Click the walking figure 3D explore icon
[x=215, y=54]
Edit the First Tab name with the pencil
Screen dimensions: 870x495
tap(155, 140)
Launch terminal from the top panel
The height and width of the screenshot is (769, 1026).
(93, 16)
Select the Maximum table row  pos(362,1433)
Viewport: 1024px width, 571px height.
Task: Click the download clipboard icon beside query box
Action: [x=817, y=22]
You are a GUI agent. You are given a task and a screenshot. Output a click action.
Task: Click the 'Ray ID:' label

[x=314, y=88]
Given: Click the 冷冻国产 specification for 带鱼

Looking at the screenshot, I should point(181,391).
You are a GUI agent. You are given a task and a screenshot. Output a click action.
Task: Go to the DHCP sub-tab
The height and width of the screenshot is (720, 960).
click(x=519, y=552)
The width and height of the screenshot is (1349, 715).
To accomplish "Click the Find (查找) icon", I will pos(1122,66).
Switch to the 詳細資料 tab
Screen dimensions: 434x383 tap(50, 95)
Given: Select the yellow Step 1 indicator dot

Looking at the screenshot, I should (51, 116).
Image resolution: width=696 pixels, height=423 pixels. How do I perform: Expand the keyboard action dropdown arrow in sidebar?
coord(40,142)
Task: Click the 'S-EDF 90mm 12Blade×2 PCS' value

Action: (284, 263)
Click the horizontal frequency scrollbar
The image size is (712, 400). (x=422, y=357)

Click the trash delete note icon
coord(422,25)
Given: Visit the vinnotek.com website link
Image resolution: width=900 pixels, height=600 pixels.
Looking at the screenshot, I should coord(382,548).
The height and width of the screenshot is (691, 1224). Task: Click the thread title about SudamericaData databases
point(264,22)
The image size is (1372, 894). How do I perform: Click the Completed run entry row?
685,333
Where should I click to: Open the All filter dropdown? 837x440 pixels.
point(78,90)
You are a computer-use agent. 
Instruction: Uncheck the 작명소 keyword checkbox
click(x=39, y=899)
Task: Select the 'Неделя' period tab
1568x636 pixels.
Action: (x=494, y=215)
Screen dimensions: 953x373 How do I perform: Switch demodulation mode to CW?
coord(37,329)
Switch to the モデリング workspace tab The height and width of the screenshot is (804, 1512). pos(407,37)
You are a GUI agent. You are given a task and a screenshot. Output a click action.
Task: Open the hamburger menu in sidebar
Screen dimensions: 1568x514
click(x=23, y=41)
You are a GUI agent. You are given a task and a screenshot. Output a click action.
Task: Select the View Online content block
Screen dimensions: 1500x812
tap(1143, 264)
********
### EXERCISE REQUIREMENTS
Take each record above and return it verbatim.

### EXPECTED ANSWER
Click the walking figure 3D explore icon
[x=215, y=54]
Edit the First Tab name with the pencil
Screen dimensions: 870x495
tap(155, 140)
Launch terminal from the top panel
The height and width of the screenshot is (769, 1026).
(93, 16)
Select the Maximum table row  pos(362,1433)
Viewport: 1024px width, 571px height.
Task: Click the download clipboard icon beside query box
Action: [x=817, y=22]
You are a GUI agent. You are given a task and a screenshot. Output a click action.
Task: Click the 'Ray ID:' label

[x=314, y=88]
Given: Click the 冷冻国产 specification for 带鱼

Looking at the screenshot, I should point(181,391).
You are a GUI agent. You are given a task and a screenshot. Output a click action.
Task: Go to the DHCP sub-tab
The height and width of the screenshot is (720, 960).
click(x=519, y=552)
The width and height of the screenshot is (1349, 715).
To accomplish "Click the Find (查找) icon", I will pos(1122,66).
Switch to the 詳細資料 tab
Screen dimensions: 434x383 tap(50, 95)
Given: Select the yellow Step 1 indicator dot

Looking at the screenshot, I should (51, 116).
Image resolution: width=696 pixels, height=423 pixels. How do I perform: Expand the keyboard action dropdown arrow in sidebar?
coord(40,142)
Task: Click the 'S-EDF 90mm 12Blade×2 PCS' value

Action: (284, 263)
Click the horizontal frequency scrollbar
The image size is (712, 400). (x=422, y=357)

Click the trash delete note icon
coord(422,25)
Given: Visit the vinnotek.com website link
Image resolution: width=900 pixels, height=600 pixels.
Looking at the screenshot, I should coord(382,548).
The height and width of the screenshot is (691, 1224). Task: Click the thread title about SudamericaData databases
point(264,22)
The image size is (1372, 894). How do I perform: Click the Completed run entry row?
685,333
Where should I click to: Open the All filter dropdown? 837x440 pixels.
point(78,90)
You are a computer-use agent. 
Instruction: Uncheck the 작명소 keyword checkbox
click(x=39, y=899)
Task: Select the 'Неделя' period tab
1568x636 pixels.
Action: (x=494, y=215)
Screen dimensions: 953x373 How do I perform: Switch demodulation mode to CW?
coord(37,329)
Switch to the モデリング workspace tab The height and width of the screenshot is (804, 1512). pos(407,37)
You are a GUI agent. You are given a task and a screenshot. Output a click action.
Task: Open the hamburger menu in sidebar
Screen dimensions: 1568x514
click(x=23, y=41)
You are a GUI agent. You are given a task and a screenshot. Output a click action.
Task: Select the View Online content block
Screen dimensions: 1500x812
tap(1143, 264)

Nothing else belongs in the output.